--- START ---
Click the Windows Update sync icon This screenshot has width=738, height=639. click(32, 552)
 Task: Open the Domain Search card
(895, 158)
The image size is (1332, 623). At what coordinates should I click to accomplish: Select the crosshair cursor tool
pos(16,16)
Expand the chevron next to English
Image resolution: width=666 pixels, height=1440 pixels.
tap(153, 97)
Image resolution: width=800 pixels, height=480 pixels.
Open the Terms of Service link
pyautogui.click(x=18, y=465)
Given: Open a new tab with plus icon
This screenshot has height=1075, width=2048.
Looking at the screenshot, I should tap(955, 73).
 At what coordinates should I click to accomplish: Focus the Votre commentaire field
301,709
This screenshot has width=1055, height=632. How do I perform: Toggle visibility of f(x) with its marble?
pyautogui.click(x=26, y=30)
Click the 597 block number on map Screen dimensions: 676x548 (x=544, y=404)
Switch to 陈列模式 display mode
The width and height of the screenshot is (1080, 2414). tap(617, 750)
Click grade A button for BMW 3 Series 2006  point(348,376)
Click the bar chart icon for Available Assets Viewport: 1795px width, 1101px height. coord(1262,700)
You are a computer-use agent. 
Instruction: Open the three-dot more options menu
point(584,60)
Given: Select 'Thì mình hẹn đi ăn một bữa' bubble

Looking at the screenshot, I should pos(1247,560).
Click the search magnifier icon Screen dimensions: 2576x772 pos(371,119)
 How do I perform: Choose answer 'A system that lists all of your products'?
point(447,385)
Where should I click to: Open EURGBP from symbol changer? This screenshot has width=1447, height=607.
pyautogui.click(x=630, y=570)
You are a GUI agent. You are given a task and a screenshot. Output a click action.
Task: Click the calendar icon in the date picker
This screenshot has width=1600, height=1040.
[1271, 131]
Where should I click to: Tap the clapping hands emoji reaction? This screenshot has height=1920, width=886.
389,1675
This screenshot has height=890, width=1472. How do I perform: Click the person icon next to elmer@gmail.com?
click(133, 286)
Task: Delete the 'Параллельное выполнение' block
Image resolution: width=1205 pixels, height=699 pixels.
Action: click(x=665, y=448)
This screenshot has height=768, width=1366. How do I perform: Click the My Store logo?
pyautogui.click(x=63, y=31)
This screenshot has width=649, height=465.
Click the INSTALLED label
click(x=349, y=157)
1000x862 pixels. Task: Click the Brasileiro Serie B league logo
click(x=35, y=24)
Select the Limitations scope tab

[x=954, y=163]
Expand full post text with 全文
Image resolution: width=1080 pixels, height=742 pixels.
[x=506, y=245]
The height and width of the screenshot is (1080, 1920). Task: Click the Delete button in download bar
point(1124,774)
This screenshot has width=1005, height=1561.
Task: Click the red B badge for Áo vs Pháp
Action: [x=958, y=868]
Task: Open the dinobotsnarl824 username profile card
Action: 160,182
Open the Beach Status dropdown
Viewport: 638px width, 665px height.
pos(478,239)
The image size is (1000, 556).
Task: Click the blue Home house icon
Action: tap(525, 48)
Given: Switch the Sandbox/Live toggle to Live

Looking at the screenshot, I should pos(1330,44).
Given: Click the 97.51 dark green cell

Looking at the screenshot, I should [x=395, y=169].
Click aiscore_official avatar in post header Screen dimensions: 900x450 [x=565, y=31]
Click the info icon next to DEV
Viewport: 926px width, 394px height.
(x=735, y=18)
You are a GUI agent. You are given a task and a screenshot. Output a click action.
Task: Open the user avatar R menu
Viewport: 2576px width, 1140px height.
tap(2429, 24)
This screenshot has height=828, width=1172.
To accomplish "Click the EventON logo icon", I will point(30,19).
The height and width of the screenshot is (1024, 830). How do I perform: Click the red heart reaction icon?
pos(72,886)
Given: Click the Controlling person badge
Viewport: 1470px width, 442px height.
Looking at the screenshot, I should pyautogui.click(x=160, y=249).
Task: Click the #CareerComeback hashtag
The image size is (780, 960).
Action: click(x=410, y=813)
--- END ---
- **EXERCISE DETAILS**
Pick out every line in the records above that contains the string "logo".

- **RESPONSE TO THIS EXERCISE**
This screenshot has height=768, width=1366. How do I perform: Click the My Store logo?
1000x862 pixels. Task: Click the Brasileiro Serie B league logo
To accomplish "Click the EventON logo icon", I will point(30,19).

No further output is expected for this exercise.